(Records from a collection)

++++

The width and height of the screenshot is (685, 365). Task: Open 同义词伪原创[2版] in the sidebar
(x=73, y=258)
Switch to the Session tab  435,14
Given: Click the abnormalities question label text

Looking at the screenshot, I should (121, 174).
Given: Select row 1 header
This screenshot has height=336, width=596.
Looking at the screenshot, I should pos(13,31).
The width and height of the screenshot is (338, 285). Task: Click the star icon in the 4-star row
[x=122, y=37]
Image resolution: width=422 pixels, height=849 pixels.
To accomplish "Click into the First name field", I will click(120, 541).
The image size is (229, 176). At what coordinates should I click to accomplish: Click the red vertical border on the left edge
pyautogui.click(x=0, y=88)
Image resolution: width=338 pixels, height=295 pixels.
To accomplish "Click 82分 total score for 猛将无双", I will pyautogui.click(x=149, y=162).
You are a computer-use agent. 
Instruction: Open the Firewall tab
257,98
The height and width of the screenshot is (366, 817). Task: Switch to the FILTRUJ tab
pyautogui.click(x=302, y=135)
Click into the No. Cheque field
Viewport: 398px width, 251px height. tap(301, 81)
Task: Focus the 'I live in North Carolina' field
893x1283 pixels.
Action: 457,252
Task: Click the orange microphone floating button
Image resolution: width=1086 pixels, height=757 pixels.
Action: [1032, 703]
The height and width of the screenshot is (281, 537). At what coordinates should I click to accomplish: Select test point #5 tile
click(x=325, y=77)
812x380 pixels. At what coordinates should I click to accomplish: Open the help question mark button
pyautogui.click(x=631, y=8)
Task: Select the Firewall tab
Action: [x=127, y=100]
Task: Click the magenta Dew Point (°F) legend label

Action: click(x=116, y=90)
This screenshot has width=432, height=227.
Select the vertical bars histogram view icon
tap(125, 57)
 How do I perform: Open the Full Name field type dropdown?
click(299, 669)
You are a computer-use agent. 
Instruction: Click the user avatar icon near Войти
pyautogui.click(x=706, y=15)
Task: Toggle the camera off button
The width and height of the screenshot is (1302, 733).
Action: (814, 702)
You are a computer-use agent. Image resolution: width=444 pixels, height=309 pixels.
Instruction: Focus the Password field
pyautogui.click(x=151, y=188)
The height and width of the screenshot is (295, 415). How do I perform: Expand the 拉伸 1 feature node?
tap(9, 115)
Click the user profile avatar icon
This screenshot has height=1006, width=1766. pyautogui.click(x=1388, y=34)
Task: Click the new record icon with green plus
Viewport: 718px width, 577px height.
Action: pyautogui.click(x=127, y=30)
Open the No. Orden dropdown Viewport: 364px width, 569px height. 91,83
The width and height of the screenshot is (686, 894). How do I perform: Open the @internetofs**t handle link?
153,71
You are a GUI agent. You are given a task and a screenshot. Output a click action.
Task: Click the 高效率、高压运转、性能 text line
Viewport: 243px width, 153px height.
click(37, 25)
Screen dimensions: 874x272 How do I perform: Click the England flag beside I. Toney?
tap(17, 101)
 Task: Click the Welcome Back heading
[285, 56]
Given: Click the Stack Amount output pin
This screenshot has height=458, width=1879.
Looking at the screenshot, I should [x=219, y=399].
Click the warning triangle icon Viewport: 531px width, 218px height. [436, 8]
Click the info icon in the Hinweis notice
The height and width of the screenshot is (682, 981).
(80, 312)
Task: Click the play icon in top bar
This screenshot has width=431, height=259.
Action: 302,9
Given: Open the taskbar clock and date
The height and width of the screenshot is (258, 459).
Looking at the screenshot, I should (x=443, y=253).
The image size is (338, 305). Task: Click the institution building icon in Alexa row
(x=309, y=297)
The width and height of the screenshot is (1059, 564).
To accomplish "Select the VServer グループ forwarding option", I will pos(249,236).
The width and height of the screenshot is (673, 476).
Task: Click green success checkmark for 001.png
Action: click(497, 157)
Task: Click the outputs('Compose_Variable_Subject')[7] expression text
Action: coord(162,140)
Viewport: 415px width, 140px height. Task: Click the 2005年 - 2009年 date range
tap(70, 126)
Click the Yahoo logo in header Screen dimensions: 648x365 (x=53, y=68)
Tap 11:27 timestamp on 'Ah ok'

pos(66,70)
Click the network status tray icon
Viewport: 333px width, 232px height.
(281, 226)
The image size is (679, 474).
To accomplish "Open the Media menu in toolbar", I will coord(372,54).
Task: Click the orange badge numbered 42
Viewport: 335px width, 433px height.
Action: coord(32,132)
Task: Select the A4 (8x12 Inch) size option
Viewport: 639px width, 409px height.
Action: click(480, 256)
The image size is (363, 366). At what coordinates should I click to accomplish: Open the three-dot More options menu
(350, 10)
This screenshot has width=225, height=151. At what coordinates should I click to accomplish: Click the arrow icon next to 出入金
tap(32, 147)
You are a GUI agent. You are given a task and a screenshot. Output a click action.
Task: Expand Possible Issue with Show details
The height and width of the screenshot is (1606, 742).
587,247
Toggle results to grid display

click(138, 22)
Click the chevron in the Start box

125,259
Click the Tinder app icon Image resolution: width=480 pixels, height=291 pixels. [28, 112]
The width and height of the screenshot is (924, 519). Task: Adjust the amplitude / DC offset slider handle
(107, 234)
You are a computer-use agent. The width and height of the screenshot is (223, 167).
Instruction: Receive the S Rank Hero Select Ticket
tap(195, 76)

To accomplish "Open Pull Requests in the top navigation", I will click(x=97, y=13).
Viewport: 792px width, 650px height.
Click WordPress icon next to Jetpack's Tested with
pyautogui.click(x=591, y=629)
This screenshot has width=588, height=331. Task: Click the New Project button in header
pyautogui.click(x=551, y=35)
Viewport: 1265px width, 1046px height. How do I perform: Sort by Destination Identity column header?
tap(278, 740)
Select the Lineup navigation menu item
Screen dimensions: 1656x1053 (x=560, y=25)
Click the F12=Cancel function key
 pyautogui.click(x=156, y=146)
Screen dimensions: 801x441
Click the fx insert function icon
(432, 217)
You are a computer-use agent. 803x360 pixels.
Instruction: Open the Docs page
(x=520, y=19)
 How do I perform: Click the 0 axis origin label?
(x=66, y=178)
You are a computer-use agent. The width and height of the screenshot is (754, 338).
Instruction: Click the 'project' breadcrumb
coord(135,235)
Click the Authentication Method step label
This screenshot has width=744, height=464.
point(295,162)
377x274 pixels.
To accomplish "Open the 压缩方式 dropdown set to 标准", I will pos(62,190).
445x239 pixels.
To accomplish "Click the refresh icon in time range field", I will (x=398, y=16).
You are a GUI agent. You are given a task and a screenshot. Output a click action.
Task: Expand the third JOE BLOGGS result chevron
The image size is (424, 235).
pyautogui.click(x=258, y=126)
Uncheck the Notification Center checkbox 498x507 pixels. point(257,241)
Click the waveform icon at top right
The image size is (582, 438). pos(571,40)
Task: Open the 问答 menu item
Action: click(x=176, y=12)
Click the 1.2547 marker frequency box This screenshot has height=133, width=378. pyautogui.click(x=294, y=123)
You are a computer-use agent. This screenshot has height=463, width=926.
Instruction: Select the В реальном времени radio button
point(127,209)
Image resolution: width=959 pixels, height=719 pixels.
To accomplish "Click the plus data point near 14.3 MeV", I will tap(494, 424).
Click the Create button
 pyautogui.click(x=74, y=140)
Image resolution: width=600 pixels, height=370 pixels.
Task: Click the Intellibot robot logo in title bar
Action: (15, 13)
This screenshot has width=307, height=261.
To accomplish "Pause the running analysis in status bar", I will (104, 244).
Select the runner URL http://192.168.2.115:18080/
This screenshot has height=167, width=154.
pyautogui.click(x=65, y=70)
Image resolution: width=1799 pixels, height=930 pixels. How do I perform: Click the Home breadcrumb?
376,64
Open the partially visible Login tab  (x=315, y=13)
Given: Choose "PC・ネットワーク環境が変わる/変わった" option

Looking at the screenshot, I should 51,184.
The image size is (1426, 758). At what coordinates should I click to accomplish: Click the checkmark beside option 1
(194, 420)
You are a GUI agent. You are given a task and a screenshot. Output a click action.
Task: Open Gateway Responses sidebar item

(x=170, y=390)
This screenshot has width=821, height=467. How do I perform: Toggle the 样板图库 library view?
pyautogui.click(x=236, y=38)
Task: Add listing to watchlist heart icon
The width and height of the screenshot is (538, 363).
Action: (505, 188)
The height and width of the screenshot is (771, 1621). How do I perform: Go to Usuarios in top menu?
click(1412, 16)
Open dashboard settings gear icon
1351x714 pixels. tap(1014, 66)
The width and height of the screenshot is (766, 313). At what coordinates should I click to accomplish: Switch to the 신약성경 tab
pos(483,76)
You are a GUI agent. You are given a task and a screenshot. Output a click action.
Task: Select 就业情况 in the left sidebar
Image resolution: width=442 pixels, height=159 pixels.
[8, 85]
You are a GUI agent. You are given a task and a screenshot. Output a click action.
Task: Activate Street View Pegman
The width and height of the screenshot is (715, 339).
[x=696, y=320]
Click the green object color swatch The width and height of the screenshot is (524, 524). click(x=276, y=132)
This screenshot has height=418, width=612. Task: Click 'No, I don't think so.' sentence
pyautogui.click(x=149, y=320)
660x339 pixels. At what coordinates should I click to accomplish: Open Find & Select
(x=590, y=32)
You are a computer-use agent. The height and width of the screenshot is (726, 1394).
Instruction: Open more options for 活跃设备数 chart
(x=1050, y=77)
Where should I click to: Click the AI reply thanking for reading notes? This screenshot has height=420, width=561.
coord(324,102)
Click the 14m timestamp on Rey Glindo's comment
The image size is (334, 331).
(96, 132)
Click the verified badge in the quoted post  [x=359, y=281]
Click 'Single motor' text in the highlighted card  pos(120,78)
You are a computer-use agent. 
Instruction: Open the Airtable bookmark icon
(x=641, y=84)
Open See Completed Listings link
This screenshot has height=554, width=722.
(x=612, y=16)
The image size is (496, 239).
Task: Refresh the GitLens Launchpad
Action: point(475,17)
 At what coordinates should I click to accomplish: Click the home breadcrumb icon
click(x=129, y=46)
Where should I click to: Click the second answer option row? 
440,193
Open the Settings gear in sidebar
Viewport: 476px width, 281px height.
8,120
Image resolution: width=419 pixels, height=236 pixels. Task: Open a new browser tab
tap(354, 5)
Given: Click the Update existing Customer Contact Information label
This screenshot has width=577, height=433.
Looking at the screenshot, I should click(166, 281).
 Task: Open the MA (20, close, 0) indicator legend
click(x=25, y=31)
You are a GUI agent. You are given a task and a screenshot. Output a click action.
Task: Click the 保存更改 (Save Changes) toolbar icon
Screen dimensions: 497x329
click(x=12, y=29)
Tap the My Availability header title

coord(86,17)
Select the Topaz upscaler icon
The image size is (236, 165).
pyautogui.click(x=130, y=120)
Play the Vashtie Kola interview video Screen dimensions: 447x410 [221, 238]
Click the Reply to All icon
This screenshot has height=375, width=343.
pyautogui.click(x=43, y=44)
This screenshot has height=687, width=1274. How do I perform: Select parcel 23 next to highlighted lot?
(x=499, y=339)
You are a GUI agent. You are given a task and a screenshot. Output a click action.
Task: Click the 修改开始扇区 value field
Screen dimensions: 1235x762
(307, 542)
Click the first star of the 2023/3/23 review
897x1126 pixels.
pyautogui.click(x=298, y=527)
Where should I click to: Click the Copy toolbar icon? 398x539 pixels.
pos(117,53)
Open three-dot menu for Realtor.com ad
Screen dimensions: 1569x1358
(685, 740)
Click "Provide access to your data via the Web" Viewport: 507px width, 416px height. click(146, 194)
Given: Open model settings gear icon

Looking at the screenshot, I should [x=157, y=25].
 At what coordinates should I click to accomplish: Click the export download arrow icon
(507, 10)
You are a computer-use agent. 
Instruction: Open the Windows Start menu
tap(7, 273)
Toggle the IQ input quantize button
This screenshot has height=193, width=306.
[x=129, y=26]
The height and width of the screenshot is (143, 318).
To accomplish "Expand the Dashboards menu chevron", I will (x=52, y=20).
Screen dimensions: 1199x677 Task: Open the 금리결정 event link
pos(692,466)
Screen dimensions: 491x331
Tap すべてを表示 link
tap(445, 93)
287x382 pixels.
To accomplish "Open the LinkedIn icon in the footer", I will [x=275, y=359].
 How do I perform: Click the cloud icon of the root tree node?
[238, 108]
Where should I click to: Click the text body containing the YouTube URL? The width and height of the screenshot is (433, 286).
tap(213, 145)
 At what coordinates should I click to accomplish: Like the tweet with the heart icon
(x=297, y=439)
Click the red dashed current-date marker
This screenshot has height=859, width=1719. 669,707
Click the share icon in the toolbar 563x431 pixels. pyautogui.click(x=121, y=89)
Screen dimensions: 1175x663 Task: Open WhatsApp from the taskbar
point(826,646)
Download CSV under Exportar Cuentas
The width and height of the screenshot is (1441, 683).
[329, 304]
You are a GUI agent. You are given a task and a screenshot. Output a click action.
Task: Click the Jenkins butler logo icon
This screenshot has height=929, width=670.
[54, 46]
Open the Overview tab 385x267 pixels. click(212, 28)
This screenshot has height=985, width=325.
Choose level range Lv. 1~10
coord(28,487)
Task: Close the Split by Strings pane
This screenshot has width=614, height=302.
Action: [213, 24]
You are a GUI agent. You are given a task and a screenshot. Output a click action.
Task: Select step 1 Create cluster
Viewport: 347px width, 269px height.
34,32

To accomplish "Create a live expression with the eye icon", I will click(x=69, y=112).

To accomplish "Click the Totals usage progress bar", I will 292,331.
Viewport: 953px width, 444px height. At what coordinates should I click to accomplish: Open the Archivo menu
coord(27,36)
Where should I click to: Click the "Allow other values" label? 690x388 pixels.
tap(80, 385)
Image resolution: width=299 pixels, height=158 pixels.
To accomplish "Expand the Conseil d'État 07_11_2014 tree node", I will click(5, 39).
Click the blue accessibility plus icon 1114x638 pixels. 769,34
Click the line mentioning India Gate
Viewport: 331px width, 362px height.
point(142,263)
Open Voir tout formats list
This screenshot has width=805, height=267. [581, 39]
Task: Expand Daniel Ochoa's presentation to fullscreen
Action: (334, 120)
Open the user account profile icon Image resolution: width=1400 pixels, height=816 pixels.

++++

§ **WHAT IS NEEDED**
Show every line above in which the word "data" is found.

§ **TASK RESULT**
To accomplish "Click the plus data point near 14.3 MeV", I will tap(494, 424).
Click "Provide access to your data via the Web" Viewport: 507px width, 416px height. click(146, 194)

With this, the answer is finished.